→ **Exercise passage**

So industrial production growth deviates substantially on a y/y basis from GDP growth; and it does so even more when looking at m/m, as shown in Figure 2 (where I’ve truncated extreme movements in IP to be -6% m/m < growth < +6% m/m.
Figure 2: Scatterplot of m/m growth rate of monthly GDP against monthly industrial production, for range of -6% m/m < IP growth < +6% m/m (blue circles), nearest neighbor fit (red line).
In Table 1 are the results for estimating the relationship over a common 1992-2023M08 sample (so the last observation on the dependent variable is the y/y growth rate in 2024M08). 1992 is the starting point as monthly GDP is not available earlier than that. The first three columns report simple bivariate regressions, while the next three augment the term spread with the Chicago Fed National Financial Conditions Index and the debt-service ratio (see Chinn and Ferrara (2024) for details of the latter, from the BIS).
Notes: Dependent variable is 12 month log difference of industrial production (IP), monthly GDP (GDP), or coincident index (CI). spread is the 10yr-3mo Treasury spread in bps, FCI is Chicago Fed National Financial Conditions Index, and DSR is the debt-service ratio for private nonfinancial sector, in decimal form. Bold face denotes statistical significance at 5% msl, using Newey-West robust standard errors. Source: author’s calculations.
The spread is a statistically significant determinant of the industrial production growth rate, but the proportion of variance explained is extremely low. Interestingly, this finding of a significant coefficient does not carry over to monthly GDP, or to the coincident index (which is a factor based on primarily labor market indicators).

→ **Extracted material**
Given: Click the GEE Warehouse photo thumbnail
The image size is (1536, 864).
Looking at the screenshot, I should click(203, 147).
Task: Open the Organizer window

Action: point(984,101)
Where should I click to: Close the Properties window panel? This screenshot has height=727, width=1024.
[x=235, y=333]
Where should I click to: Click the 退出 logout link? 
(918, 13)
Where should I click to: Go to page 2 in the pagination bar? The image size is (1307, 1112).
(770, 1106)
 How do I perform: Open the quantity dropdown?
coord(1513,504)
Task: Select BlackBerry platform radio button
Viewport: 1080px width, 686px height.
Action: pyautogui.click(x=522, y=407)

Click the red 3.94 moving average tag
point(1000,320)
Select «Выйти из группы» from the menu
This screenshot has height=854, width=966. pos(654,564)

→ **Your task**
Please state why the sample in the passage on industrial production begins in 1992. These lines have no connection to the passage on industrial production.

→ **Finished exercise**
Monthly GDP is not available before 1992.